Data Quality Analyst employer: Multiplex
Contact Detail:
Multiplex Recruiting Team
StudySmarter Expert Advice 🤫
We think this is how you could land Data Quality Analyst
✨Tip Number 1
Network like a pro! Reach out to current employees at Multiplex on LinkedIn or through mutual connections. A friendly chat can give you insider info and might just get your foot in the door.
✨Tip Number 2
Prepare for the interview by brushing up on your data quality knowledge. Be ready to discuss how you've tackled data issues in the past and how you can contribute to Multiplex's mission of constructing a better future.
✨Tip Number 3
Showcase your skills with a portfolio! If you’ve worked on relevant projects, compile them into a neat presentation. This will help you stand out and demonstrate your hands-on experience with data quality tools.
✨Tip Number 4
Don’t forget to apply through our website! It’s the best way to ensure your application gets seen by the right people. Plus, it shows you’re genuinely interested in joining the Multiplex team.
We think you need these skills to ace Data Quality Analyst
Some tips for your application 🫡
Tailor Your CV: Make sure your CV speaks directly to the Data Quality Analyst role. Highlight your relevant experience with data quality, profiling, and any tools like SQL or Python that you’ve used. We want to see how your skills align with what we’re looking for!
Craft a Compelling Cover Letter: Your cover letter is your chance to shine! Use it to explain why you’re passionate about data quality and how you can contribute to our mission at Multiplex. Keep it concise but impactful—let us know why you’re the perfect fit!
Showcase Your Projects: If you’ve worked on any projects related to data quality or migration, don’t hold back! Share specific examples in your application that demonstrate your hands-on experience and problem-solving skills. We love seeing real-world applications of your expertise.

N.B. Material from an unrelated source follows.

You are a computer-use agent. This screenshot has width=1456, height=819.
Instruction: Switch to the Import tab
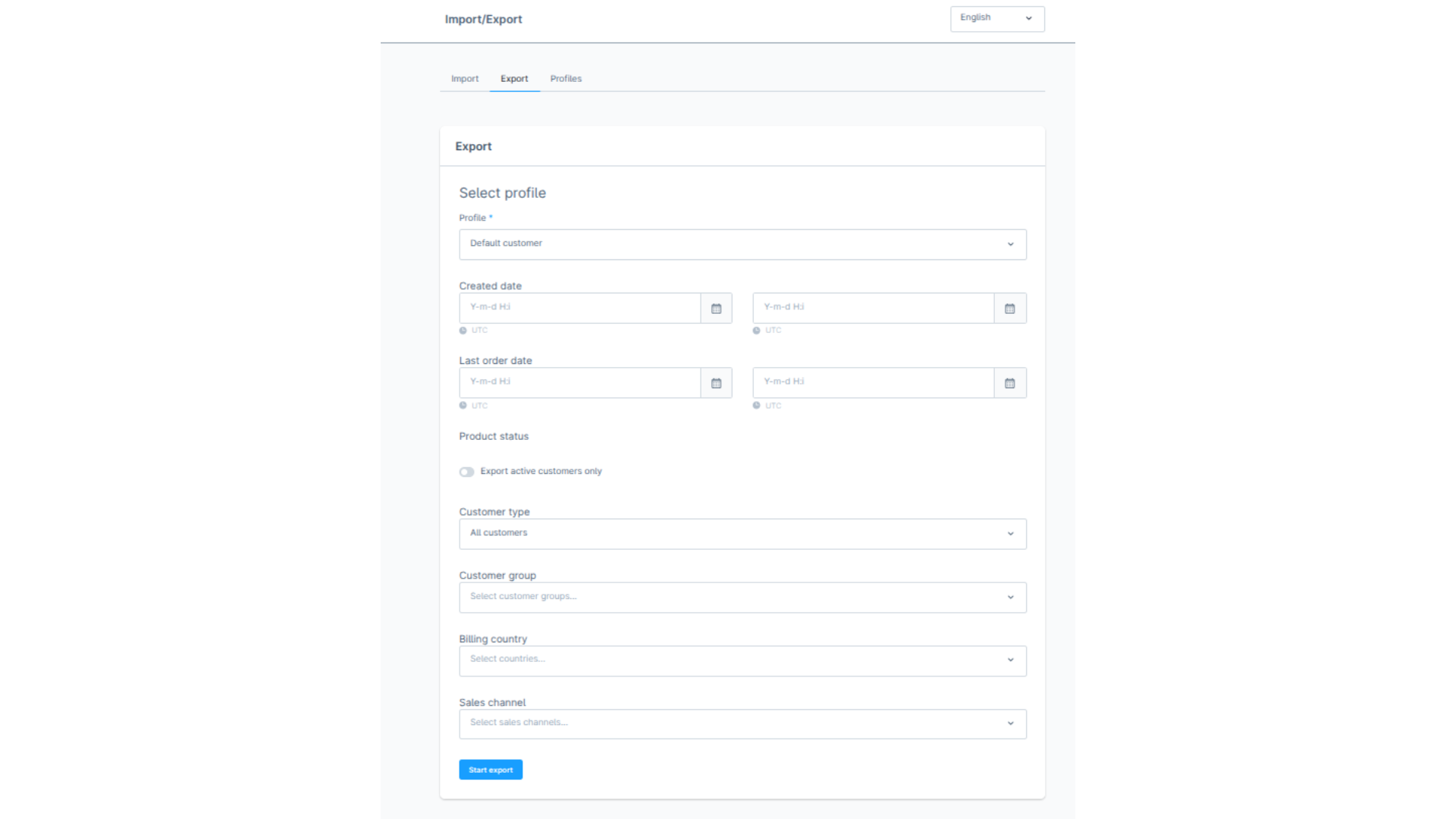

Apply Through Our Website: We encourage you to apply through our website for a smoother process. It helps us keep track of your application and ensures you don’t miss out on any important updates. Plus, it’s super easy—just a few clicks and you’re done!
How to prepare for a job interview at Multiplex
✨Know Your Data Inside Out
Before the interview, dive deep into data quality concepts and tools like SQL, Python, and Databricks. Be ready to discuss how you've used these in past projects, especially in data profiling and cleansing.
✨Showcase Your Problem-Solving Skills
Prepare examples of how you've identified and resolved data quality issues. Use the STAR method (Situation, Task, Action, Result) to clearly articulate your thought process and the impact of your actions.
✨Understand Their Business Needs
Research Multiplex and their projects to understand their data challenges. Be prepared to discuss how you can translate business needs into measurable data quality requirements that align with their goals.
✨Ask Insightful Questions
At the end of the interview, ask questions that show your interest in their data governance practices and how they measure data quality success. This demonstrates your proactive approach and eagerness to contribute.